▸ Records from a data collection
========
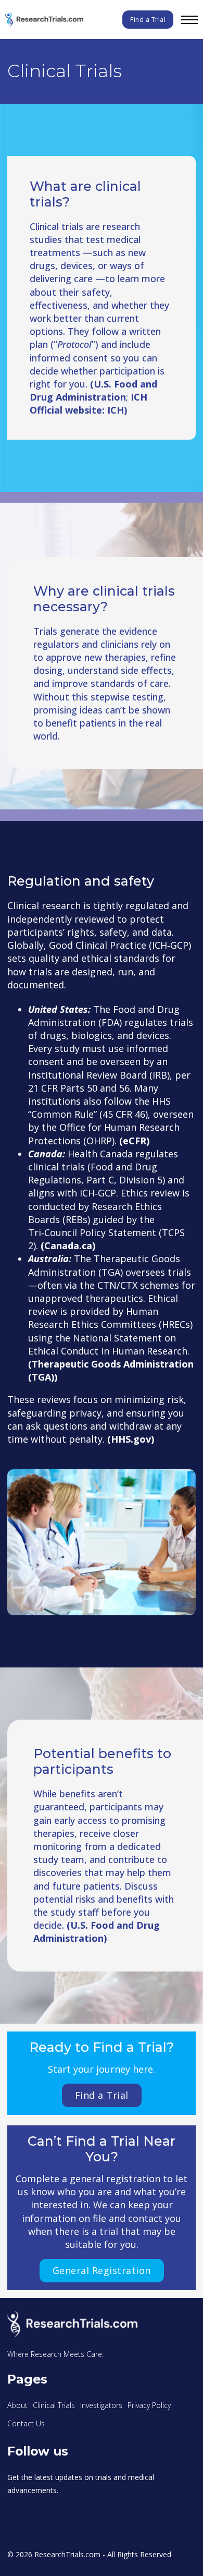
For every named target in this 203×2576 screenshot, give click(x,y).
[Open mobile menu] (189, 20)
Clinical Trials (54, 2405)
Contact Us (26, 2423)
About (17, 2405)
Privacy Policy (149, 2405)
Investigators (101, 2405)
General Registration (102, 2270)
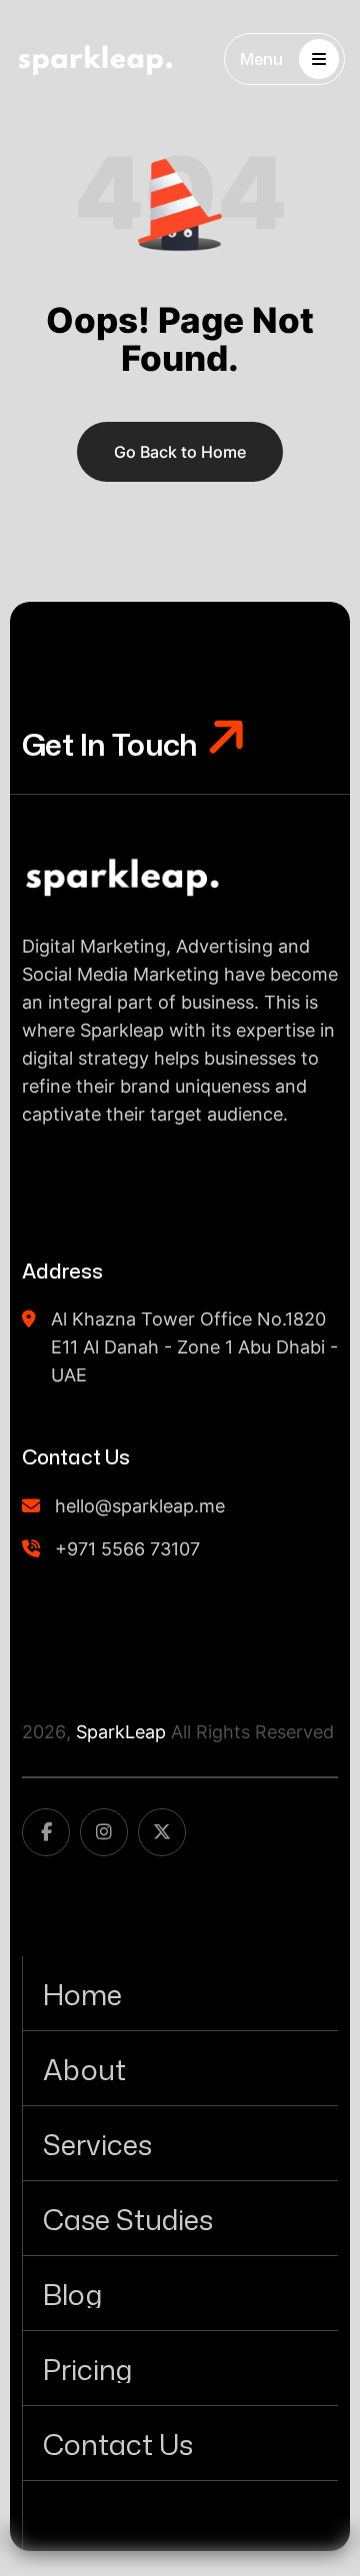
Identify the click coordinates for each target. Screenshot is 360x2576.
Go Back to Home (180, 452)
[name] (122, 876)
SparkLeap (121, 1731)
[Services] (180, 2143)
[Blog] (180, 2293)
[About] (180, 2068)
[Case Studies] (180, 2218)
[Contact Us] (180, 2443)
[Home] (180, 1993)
========
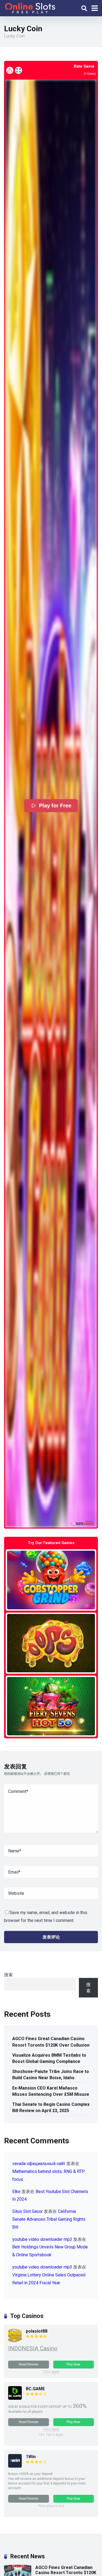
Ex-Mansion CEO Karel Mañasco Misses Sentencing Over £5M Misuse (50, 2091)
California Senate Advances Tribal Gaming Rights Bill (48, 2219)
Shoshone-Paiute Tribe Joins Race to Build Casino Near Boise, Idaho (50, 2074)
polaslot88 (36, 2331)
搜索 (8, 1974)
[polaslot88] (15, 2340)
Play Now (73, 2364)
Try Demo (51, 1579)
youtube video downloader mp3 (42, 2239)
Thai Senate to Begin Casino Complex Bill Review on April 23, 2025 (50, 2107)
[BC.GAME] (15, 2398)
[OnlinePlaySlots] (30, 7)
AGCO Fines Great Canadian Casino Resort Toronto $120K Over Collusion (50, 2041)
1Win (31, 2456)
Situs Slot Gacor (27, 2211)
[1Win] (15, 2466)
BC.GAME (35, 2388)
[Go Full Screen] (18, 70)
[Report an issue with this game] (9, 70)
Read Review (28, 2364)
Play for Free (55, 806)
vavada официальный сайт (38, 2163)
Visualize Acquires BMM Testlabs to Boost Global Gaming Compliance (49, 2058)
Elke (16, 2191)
========
Read the data above. Pull out each line in which the string "Gaming" appears.

▸ ANSWER
California Senate Advances Tribal Gaming Rights Bill (48, 2219)
Visualize Acquires BMM Testlabs to Boost Global Gaming Compliance (49, 2058)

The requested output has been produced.